Il vino occupa un posto importante nella vita dell’italiano medio e del roccaseccano in particolare; chi ha la fortuna di poter pasteggiare con un buon bicchiere della produzione “Roccheteglie” vive esperienze paradisiache.

Tale breve inciso introduce una recensione dedicata ad un documentario distribuito dalla BIM, per la regia di Jonathan Nossiter. 

 

La guerra del vino atto primo, così si potrebbe intitolare MONDOVINO l’interessante documentario di Jonathan Nossiter. Già in passato, in nome del vino si sono scatenate beghe e litigi accesi, soprattutto tra italiani e francesi. Ma quello che è in gioco adesso è l’identità stessa del vino entrato nel vorticoso gioco del mercato globalizzato. E così possiamo divertirci ad interpretare questo documentario come un film giallo; il cadavere è proprio quello del vino, come sostiene Aimé Guibert, produttore di qualità, nella regione di Languedoc, nel villaggio di Aniane. Guibert lo dice senza mezzi termini: “Il vino è morto” e per tirarci su il morale aggiunge che sono deceduti anche il formaggio, la frutta. Trovato quindi il cadavere, iniziamo le indagini per scoprire chi sarebbe l’assassino. La ricerca non è né lunga né affannosa e gli indizi portano dritti ai broker milionari della Napa Valley in California, regno di varie dinastie di viticultori, come i Mondavi, produttori della bellezza di 100 milioni di bottiglie, da Napa, all’Australia, dalla Toscana al Cile. Ovviamente questo è solo un gioco, ma la controversia è seria e poggia le sue ragioni d’essere su una diversa filosofia di produrre vino. Quella della megaproduzione ha il suo ideologo in Michelle Roland, il principale enologo al mondo. L’influenza di Roland, che dietro l’aspetto gioviale e perennemente allegro, rivela la tempra dell’inflessibile manager di successo, è riconosciuta in tutto il mondo. Dalla sua base di Pomerol, in Francia, è il consulente tecnico, ovvero un vero e proprio wine maker, di circa 400 vini d.o.c di Bordeaux sparsi in tutto il mondo. Tra i suoi successi più grandi quello di essere stato il primo produttore di vino in India. C’è poco da fare: Roland nel suo campo è un fuoriclasse, capisce le tendenze e il gusto del suo tempo e riesce a creare un prodotto che piacerà al consumatore.

 

È perfettamente integrato nel mercato globale. Non va visto come il diavolo, bensì come l’uomo immagine di quella tendenza che ha visto la trasformazione del vino in un simbolo elitario e pretenzioso, soprattutto in nazioni che, per dirlo con le parole di Nositer: “culturalmente non sono tradizionali produttori di vino, come gli Stati Uniti, l’Inghilterra o l’Estremo Oriente”.

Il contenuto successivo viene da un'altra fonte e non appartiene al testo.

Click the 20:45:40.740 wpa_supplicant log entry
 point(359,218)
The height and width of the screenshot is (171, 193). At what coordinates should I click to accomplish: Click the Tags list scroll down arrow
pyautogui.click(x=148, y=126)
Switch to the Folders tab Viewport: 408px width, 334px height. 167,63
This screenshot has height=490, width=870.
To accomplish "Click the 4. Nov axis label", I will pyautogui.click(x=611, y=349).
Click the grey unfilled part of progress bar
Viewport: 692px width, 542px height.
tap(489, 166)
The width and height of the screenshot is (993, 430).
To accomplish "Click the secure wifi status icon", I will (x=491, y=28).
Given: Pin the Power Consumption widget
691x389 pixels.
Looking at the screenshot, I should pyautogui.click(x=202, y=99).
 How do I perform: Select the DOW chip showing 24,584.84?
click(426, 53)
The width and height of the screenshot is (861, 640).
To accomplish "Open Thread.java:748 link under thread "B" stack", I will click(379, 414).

A questa filosofia si oppongono oltre Guibert, anche altri viticultori, soprattutto francesi, come la dinastia De Montille. Hubert, il patriarca, ha fondato la cantina e le sue orme sono state seguite da due dei suoi tre figli, Etienne e Alix. Chiaro il messaggio di Hubert,, quando afferma: “ un buon vino ha bisogno di umiltà, un legame con la terra, il tempo, il clima”. Dell’Italia si parla grazie a due famiglie storiche fiorentine, con alle spalle una solidissima e applaudita fama di produttori di vini, i Frescobaldi (adesso alleati con Mondavi) e gli Antinori.

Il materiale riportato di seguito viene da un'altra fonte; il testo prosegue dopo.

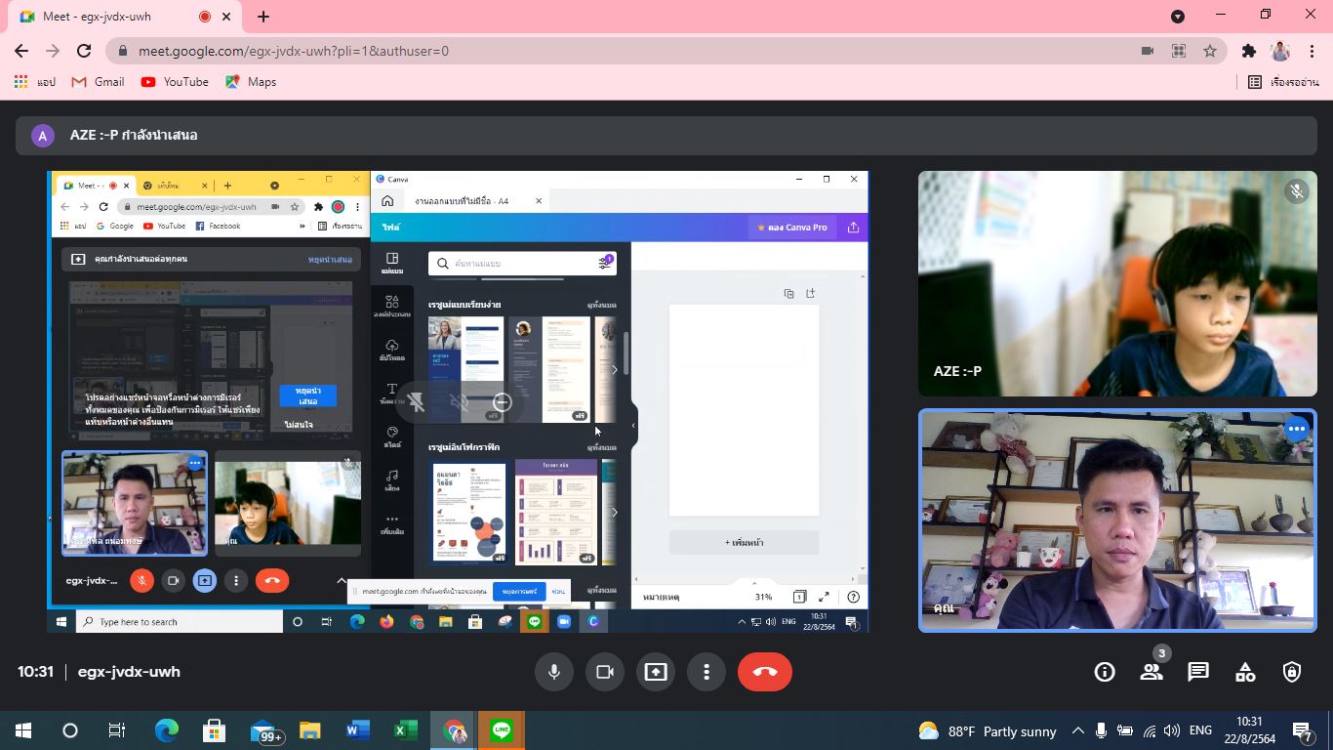Click the Present now screen-share button
1333x750 pixels.
[656, 672]
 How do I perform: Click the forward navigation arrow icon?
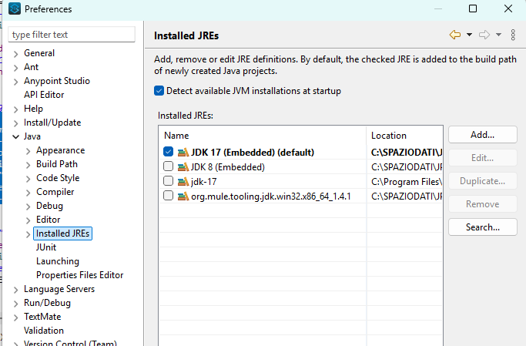coord(484,35)
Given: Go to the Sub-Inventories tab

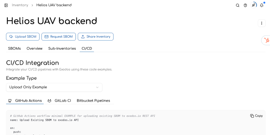Looking at the screenshot, I should coord(62,48).
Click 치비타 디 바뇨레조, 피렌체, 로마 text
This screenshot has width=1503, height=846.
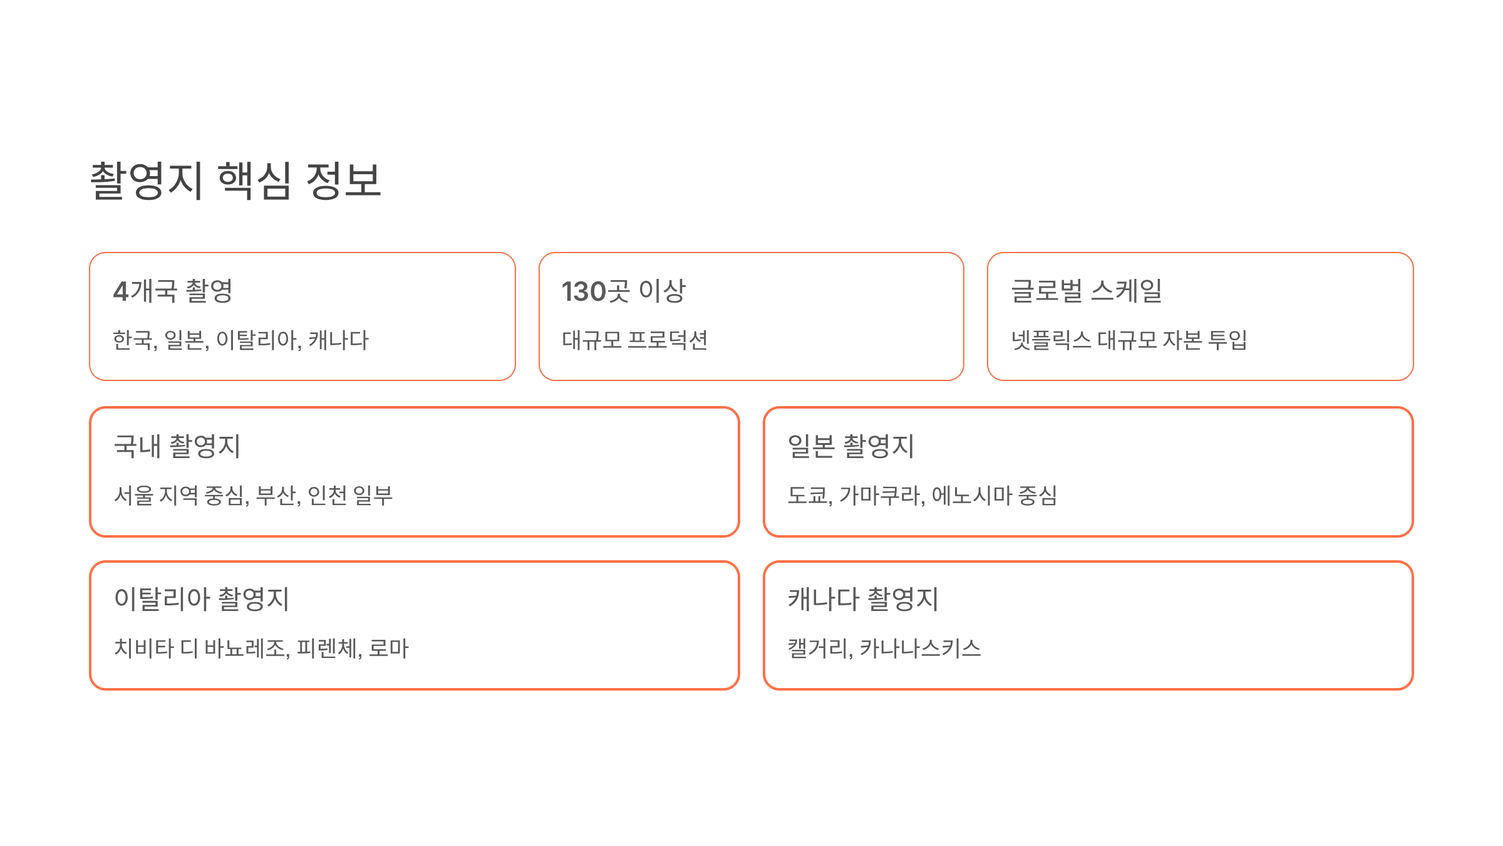[x=261, y=648]
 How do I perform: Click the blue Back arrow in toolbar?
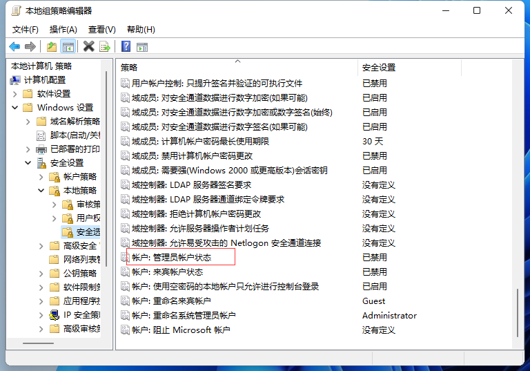coord(14,46)
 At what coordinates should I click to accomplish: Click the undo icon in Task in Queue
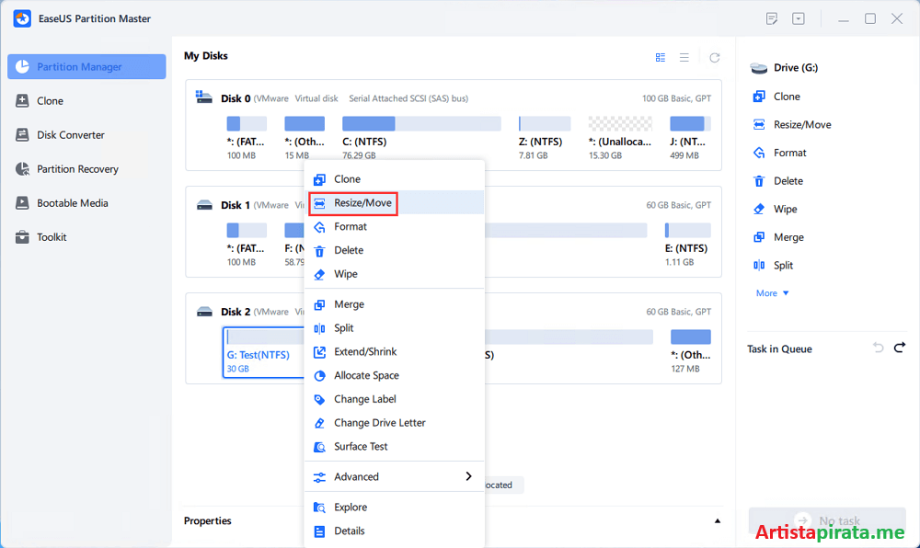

Va dato atto a Nositer di aver svolto un’indagine approfondita nella galassia dei produttori di vino, offrendo una panoramica esaustiva degli uomini che muovono quest’industria dal fatturato altissimo. Tra tanti “squali” rimane impressa la figura di un produttore che ne è l’antitesi, il sardo Battista Colombu le cui parole potrebbero aiutare a riflettere e non solo sul vino: “Non dobbiamo essere distratti dalle illusioni del progresso, che potrebbero distruggere la natura e portare sofferenze al prossimo. Qui in Sardegna abbiamo una cultura millenaria. Dovremmo vivere con tranquillità su questa terra: c’è abbastanza spazio per tutti”.